El 43 % de los millennials cree que no cobrará ninguna pensión de jubilación nunca. El 79 % se encuentra apanicado por su miedo al coronavirus. El 97% necesita hablar diariamente por teléfono para calmar la ansiedad. El 48% de los sancionados por la policía de tráfico conducía bajo los efectos del alcohol o de las otras drogas. El 82% de los alumnos de secundaria odian estudiar porque no ven sentido a lo que aprenden. Añado a estos porcentajes otro aterrador: el 80% de los niños y jóvenes africanos que viven en EEUU han sido abandonados por sus padres, o no han llegado a conocerlos.

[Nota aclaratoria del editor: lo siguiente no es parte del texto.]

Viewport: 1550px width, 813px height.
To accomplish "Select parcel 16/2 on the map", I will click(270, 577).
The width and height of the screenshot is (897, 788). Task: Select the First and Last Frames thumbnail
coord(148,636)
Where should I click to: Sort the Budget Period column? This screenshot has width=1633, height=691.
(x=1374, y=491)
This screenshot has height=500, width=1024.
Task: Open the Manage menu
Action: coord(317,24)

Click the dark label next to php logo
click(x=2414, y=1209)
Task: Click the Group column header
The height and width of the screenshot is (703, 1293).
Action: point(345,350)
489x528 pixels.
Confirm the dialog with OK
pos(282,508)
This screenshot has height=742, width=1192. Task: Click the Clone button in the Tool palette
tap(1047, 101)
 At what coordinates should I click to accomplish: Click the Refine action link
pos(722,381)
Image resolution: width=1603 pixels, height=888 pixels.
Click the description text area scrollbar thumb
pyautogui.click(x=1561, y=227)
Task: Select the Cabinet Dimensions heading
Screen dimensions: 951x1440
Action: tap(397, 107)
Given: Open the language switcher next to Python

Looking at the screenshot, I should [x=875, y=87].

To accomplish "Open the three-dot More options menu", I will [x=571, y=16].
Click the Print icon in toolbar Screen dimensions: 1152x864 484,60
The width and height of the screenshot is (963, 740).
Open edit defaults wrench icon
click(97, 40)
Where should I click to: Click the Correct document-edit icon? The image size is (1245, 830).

Rayando con la picaresca, en los centros universitarios medievales hacían su agosto sopistas y capigorrones, truhanes y menguadores, alquilones y sisadores, alcahuetas y soplonas, barraganas y acomodadores de lechos que acallaban ciertas necesidades de la población estudiantil. En los Carmina Burana, igual que en la poesía trovadoresca, aparece tipificado el estudiante de la Baja Edad media como jugador, pendenciero, amante del vino y de las mujeres, pedigüeño, mendicante y vagamundos, burlón y desacralizador, afecto a los lances de honor y a los desafíos. Esto se comprende mejor si tenemos en cuenta que en la universidad medieval no existía un sistema de evaluación periódica o anual de los cursos, ya que con la sola asistencia, puntualmente vigilada y anotada por los bedeles, se “cursaba” hasta el examen de grado de bachiller, maestro, licenciado, o doctor. No tan lejos de lo que hoy se estila, algo que certifico notarialmente después de tantos años de docencia.

El punto de partida de nuestra vida, aunque parezca raro, es que nos duelen, y mucho, los que no tienen a nadie a quien doler. Y, porque la prueba del dolor sólo es el amor, y el amor pide hacer por el otro, el principio de identidad del yo es el sufrimiento del tú, razón por la cual quien sufre tiene prioridad para nosotros. Nuestra dignidad es la alteropatía, que se manifiesta entregando nuestro tiempo y nuestro dinero a quienes siempre padecen años de vacas flacas, plagas y catástrofes. No proclamamos nuestro compromiso con la rimbombante y narcisista “opción preferencial por los pobres”, pues ella sería un lujo en comparación con la no-opción de aquellos cuya única posibilidad es la permanecer en el sucio albañal. No quisiéramos olvidar que los pobres nos enriquecen humanamente, sin lo cual tampoco saldríamos del engreimiento característico de los redentores low cost. Los pobres de la tierra son nuestros maestros sencillamente porque sufren, no porque sean nuestros héroes.